The nameless protagonist, whom we'll call Ingvar, is a young single male who lives alone, works part-time in a video shop, and spends his evenings eating take-out food and watching films. His only friend, Roger, stops in at the video store from time to time to help him eat his lunch, but otherwise offers little in the way of conversation or companionship. When Ingvar receives his "bill," he tosses it into the trash. He hasn't paid much attention to the publicity surrounding the government initiative and the sum is absurdly high. After the third or fourth notice arrives, he comes to recognize that the bill is actually meant for him, but he's confident there's been some mistake, and he spends the rest of the book trying to find out what's really going on.

This quest soon leads to a contact in the bureau named Maud, with whom Ingvar spends lots of time on the phone—to his delight. He also makes several visits to bureau headquarters, where executives attempt to demonstrate, using psychological profiles and a bulging file of data regarding the details of his private life, that Ingvar's been a lot happier than he thinks over the years. The time has come to pay up.

Trouble is, Ingvar hasn't got any money. He makes an  effort to recall distressing and hitherto overlooked episodes in hopes of getting his bill renegotiated, but when the facts are fed into the relevant algorhythms, the invoice only climbs higher.

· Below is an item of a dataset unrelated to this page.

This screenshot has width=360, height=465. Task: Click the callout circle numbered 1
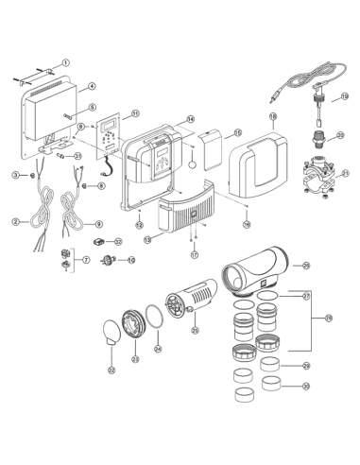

There is a certain mild interest to the concept undergirding this narrative. It raises interesting questions about the degree to which status, money, and social engagement relate to happiness. But Ingvar's telephone conversations with his caseworker, Maud, are what keep the story lively. Karlsson weaves in one or two details from Ingvar's film-watching life to add complexity to this budding relationship, and it saves the book in a way I wouldn't want to describe here.

In the end, many readers will remain unconvinced that Ingvar is really all that happy. If not, then somebody did make a mistake. And in any case, why should someone have to pay for having been born with a copacetic disposition? Wouldn't it be better to assign him some sort of community service, considering that money doesn't seem to buy happiness anyway?